There’s an awful story in the news about a group of people killed in an avalanche at Mount Everest and it made me consider the nature of achievement.
The tragedy killed at least thirteen Sherpa guides on the mountain last week. When I first read the story I wondered why only guides were killed and no climbers. It’s because climbing Mount Everest has become more of an expensive tourist attraction than a glorious achievement.
The Sherpas were setting up ropes and supply camps along the route that the “climbers” were to take later this year. Getting to the summit of Mount Everest was once a very difficult thing and required tremendous skill, stamina, and sheer guts. The first men atop the mountain were Sherpa Tenzing Norgay and his companion New Zealand mountain climber Edmund Hillary on May 29, 1953. The courage of those men and the others before them who failed or died trying is not to be doubted.

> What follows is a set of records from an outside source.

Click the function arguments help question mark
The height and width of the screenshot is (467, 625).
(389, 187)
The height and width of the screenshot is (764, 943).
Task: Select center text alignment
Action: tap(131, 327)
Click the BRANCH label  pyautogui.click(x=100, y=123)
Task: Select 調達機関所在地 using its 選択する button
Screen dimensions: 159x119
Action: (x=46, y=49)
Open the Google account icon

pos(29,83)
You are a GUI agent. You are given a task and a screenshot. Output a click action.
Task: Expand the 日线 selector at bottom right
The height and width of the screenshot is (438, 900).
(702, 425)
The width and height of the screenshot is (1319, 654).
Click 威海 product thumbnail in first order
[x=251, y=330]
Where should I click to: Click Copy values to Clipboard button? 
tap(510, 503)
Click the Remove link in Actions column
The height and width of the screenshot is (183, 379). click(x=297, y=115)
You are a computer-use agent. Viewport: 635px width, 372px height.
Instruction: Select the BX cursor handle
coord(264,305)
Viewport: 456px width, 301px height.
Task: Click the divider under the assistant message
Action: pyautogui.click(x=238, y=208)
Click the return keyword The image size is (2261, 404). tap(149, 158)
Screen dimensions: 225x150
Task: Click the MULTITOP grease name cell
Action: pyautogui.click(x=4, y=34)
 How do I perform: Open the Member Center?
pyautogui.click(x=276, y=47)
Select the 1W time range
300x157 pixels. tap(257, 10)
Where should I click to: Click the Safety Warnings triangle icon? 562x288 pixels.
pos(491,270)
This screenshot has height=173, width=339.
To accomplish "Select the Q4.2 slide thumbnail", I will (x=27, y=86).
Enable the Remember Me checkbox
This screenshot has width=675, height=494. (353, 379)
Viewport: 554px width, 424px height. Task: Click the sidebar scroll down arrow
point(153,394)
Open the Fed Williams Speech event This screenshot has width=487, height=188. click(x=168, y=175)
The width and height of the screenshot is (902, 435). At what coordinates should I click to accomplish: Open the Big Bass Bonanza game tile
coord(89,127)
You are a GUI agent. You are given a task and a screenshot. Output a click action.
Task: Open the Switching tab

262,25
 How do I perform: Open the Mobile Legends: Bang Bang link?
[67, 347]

On May 23, 2010 a total of 169 people reached the summit. That one day total represented more people than had been to the top since the first summit in 1953.
At this point the well-funded tourists wait in line to get to the top aided by the Sherpas who set up equipment and ropes for them to use. It is still an arduous trip to be certain but is it an achievement? That’s my question.
Orville and Wilbur Wright were the first to fly a plane. A lot of people fly planes today and it is still an accomplishment. Getting your pilot’s license is not easy. Ascending to the top of Mount Everest is not easy.
A real achiever by the name of Reinhold Messner said, … a mountain without danger is not a mountain.
So why are people with little to no climbing experience paying up to $80,000 to get to the top of Mount Everest? Why are they waiting in line on the few good days a year it’s possible to reach the peak?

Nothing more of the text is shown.